Doug Campbell’s written a great short history of public choice for Region Focus, the newsletter of the Richmond Fed. Or at least that’s what my Inner Megalomaniac thinks, since 50% of this short history is about my work! One highlight:

To Caplan, his work adds up to something in between a reorientation and a debunking of public choice theory. “I can still accept 75 percent of [public choice theory], but with a big asterisk,” Caplan says. “It’s not so much about sneaking bad policy underneath the radar as it is tapping into public opinion.”

Campbell also describes some critical remarks from Cato’s Bill Niskanen:

The weakness in Caplan’s premise, Niskanen says, is his reliance on a survey with open-ended questions. It may be that the general public believes that raising the minimum wage is a good idea while economists disagree. But if you extend the question with the information that raising the minimum wage may decrease employment for the least-skilled workers, the public may be less enthusiastic. And if so, then that is evidence against systematic irrationality.
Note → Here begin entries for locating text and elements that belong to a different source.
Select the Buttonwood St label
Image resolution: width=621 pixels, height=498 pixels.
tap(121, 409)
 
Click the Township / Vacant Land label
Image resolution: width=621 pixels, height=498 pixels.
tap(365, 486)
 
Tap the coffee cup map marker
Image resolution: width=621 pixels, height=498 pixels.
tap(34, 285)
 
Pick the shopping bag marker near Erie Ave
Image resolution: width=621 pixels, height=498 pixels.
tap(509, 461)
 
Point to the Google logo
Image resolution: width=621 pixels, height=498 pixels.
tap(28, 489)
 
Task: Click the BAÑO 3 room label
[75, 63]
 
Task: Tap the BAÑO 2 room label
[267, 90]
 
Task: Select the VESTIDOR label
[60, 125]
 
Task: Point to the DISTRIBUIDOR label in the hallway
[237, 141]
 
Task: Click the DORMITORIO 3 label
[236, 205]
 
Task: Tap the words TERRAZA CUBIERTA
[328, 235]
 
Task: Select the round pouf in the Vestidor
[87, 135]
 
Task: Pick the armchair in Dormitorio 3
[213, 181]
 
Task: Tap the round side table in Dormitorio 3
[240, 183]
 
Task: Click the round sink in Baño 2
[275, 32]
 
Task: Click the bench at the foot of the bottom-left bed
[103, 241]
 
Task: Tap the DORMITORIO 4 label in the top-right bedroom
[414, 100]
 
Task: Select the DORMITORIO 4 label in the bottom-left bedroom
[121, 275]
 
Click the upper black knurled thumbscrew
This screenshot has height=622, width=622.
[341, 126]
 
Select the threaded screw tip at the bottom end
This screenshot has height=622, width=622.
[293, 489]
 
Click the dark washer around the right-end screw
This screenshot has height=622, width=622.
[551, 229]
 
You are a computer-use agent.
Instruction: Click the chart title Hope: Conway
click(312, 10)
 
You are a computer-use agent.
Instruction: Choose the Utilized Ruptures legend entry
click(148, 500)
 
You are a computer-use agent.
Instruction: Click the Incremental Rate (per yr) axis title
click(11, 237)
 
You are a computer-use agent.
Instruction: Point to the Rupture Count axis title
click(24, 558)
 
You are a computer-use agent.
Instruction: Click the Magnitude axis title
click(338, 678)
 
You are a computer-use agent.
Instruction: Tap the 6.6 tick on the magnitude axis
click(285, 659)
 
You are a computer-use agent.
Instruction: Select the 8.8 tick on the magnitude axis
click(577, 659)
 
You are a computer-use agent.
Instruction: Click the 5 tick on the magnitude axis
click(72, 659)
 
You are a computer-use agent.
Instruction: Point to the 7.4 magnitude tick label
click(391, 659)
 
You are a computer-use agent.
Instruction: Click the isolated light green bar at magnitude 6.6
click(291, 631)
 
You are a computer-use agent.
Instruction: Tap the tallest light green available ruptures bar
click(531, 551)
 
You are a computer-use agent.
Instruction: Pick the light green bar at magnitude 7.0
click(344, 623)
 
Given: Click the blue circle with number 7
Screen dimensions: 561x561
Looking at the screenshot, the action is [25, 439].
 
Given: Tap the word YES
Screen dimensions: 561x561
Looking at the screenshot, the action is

It is, quite plainly, rational ignorance.

I have a whole chapter (“Chapter 4: Classical Public Choice and the Failure of Rational Ignorance”) on this point, but to give the quick version:

1. Rational ignorance doesn’t explain why the ignorant make the same kind of errors.

2. Rational ignorance doesn’t explain why people are not agnostic about fields – like economics – that they haven’t studied.

3. Rational ignorance doesn’t explain why most people resist and even get angry when economists explain the negative side effects of popular policies.

Niskanen’s right that people would favor different policies if you changed their minds about the facts. The problem is that changing their minds about the facts is like pulling teeth.